Introduction: Suppressors of cytokine signaling (SOCS) are negative regulators of cytokine signaling; SOCS3 controls myeloid hematopoiesis by suppressing G-CSF. SOCS3 haploinsufficiency attenuates diet-induced obesity by enhanced leptin sensitivity while improving insulin resistance. We established SOCS3 conditional knock-out (KO) mice to elucidate how high fat diets (HFD) affect inflammation and obesity in complete SOCS3 deficiency. Methods: Embryonic lethality of complete SOCS3 deficiency was overcome using a conditional Socs3 allele inactivated by tamoxifen (TAM)-inducible cre-recombinase with SOCS3fl/flRosa26-CreERT2T/+ mice. They were fed HFD (60 kcal% fat) or control chaw (10 kcal% fat) starting at 4 weeks of age and TAM or vehicle administration was done at 8 weeks. Results: Although insulin resistance improved and obesity and fatty liver were not confirmed in SOCS3-KO with HFD (S3HFD), the S3HFD group looked moribund around day 30 post-TAM by systemic inflammation; their mean survival was 62.5 days after TAM. Other groups did not look moribund.

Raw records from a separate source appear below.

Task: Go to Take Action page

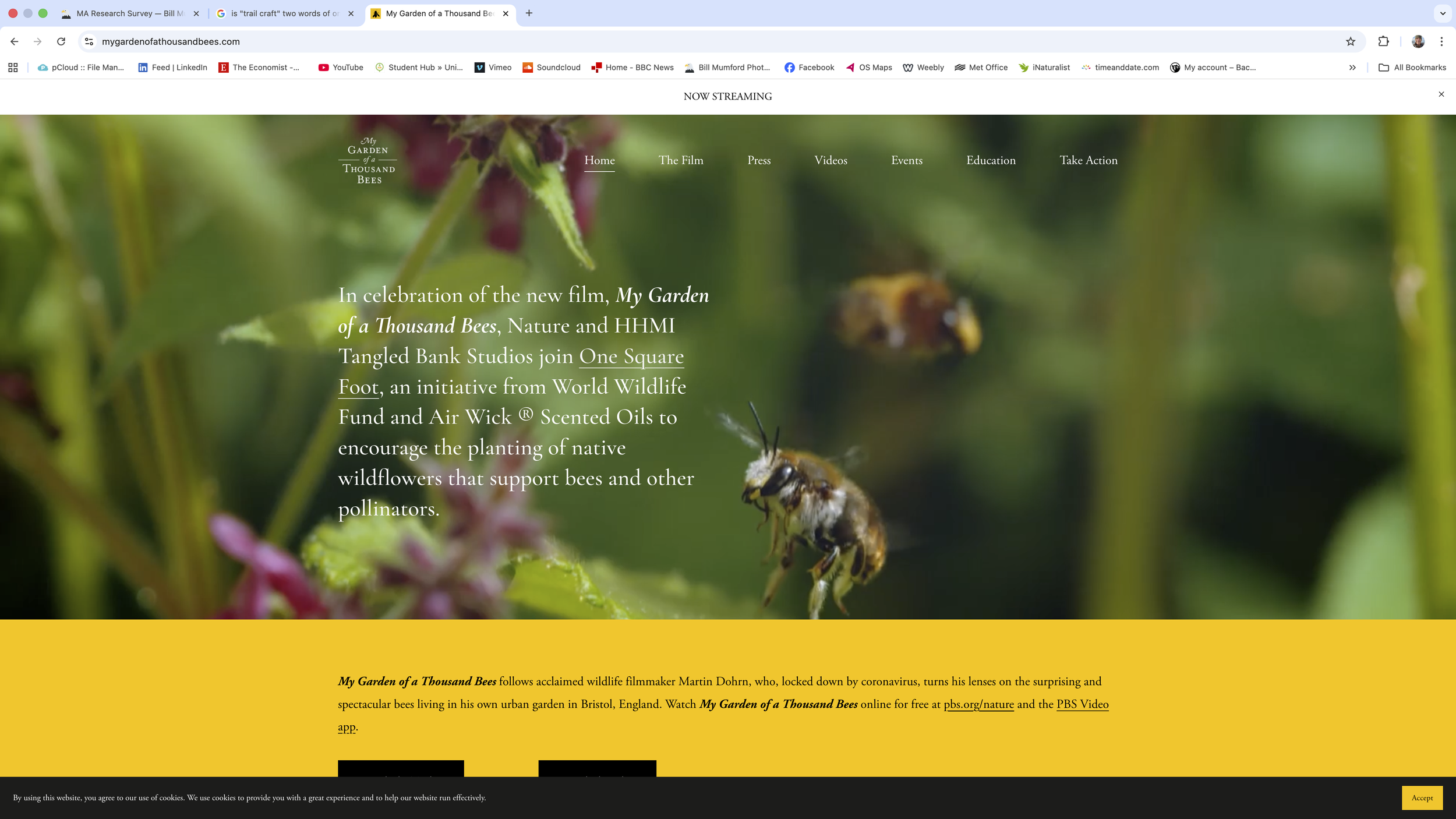Action: 1088,160
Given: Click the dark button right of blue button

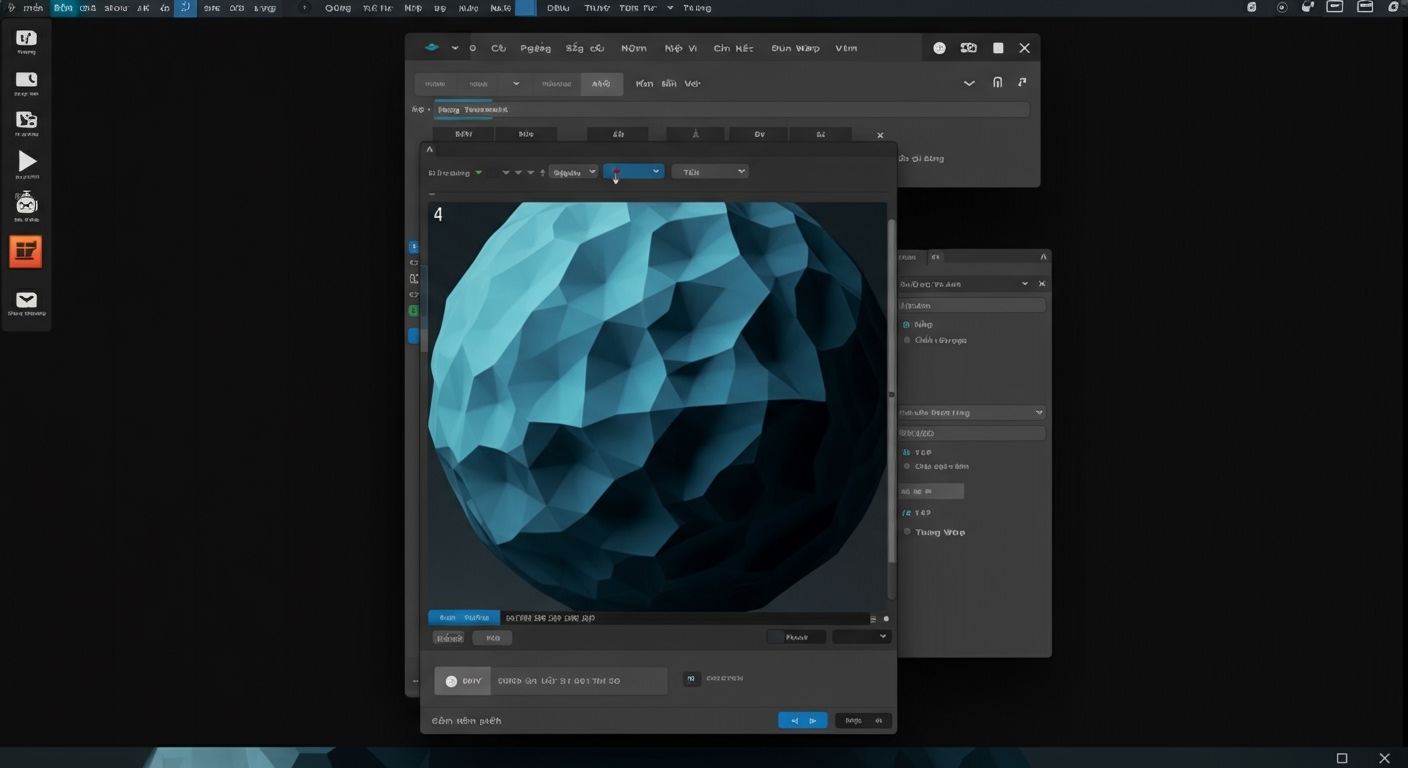Looking at the screenshot, I should coord(862,720).
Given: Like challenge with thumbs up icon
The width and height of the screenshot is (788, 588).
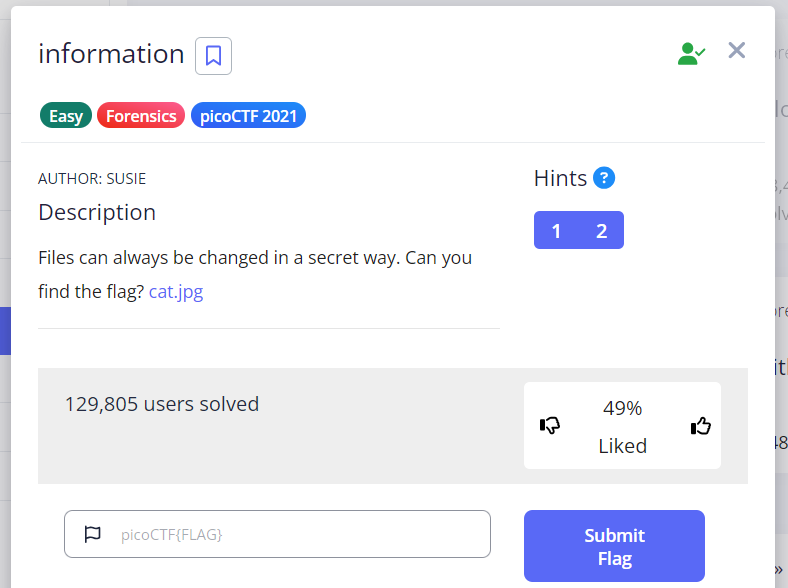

Significant granulopoiesis was also observed in S3HFD (peripheral blood neutrophil counts 29301 ± 20581/mm3). This myeloid hematopoiesis occurred in the spleen and not the bone marrow. S3HFD exhibited the progression of various granulocytes from progenitor cells (c-kitint∼highLy6G-) to mature granulocytes (c-kit-Ly6G+).Hematopoietic infiltration was confirmed in the liver in S3HFD with granulocytes, monocytes, and macrophages. Inflammasome-associated genes (IL-1β and Caspase1) were elevated in the liver at day 65 post-TAM in S3HFD. Conclusion: SOCS3 deficiency showed myeloid proliferation under HFD without obesity and adiposity. SOCS3-KO may help in the clarification of the specific mechanism of myeloid proliferation and invasion in HFD-induced inflammation. Disclosure K. Cho: None. T. Ushiki: None. H. Ishiguro: None. T. Katagiri: None. T. Suwabe: None. H. Hirai: None. Y. Nakagawa: None. M. Masuko: None. W. Alexander: None. H. Shimano: None. H. Sone: Research Support; Self; Astellas Pharma Inc., Boehringer Ingelheim Pharmaceuticals, Inc., Daiichi Sankyo Company, Limited, Kowa Pharmaceutical Europe Co. Ltd., Kyowa Hakko Kirin Co., Ltd., Novo Nordisk Inc., Ono Pharmaceutical Co., Ltd., Taisho Pharmaceutical Co., Ltd., Takeda Pharmaceutical Company Limited, Teijin Pharma Limited.